*** EXERCISE DATA ***
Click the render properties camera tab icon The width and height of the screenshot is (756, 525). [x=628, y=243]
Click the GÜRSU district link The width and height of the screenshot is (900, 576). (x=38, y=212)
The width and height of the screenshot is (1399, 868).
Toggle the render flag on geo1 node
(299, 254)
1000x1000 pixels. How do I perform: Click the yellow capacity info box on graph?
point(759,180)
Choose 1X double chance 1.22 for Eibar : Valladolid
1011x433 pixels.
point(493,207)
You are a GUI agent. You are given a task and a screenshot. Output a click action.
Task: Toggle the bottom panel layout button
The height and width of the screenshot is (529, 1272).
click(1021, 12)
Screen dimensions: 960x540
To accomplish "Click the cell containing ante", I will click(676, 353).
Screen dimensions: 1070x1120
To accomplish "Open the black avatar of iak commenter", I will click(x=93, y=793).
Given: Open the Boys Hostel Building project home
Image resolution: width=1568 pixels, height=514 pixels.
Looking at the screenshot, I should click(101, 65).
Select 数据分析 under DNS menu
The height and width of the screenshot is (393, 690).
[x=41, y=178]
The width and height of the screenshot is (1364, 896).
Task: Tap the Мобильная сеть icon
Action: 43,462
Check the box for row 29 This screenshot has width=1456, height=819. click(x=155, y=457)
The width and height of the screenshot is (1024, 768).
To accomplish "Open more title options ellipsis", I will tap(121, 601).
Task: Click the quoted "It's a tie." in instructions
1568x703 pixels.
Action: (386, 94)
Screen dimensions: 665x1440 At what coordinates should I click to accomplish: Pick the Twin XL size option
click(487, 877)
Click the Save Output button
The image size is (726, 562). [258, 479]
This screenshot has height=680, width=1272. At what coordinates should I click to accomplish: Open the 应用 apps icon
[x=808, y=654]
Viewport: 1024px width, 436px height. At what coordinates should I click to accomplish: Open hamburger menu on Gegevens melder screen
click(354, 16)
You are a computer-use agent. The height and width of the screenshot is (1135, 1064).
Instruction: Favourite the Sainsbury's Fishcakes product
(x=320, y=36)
***
REQUIRED ACTION:
Take the line that contains "Instruction: Favourite the" and every line after it in the material above. Set those lines down exactly and nothing more.

ANSWER TO THIS EXERCISE:
Instruction: Favourite the Sainsbury's Fishcakes product
(x=320, y=36)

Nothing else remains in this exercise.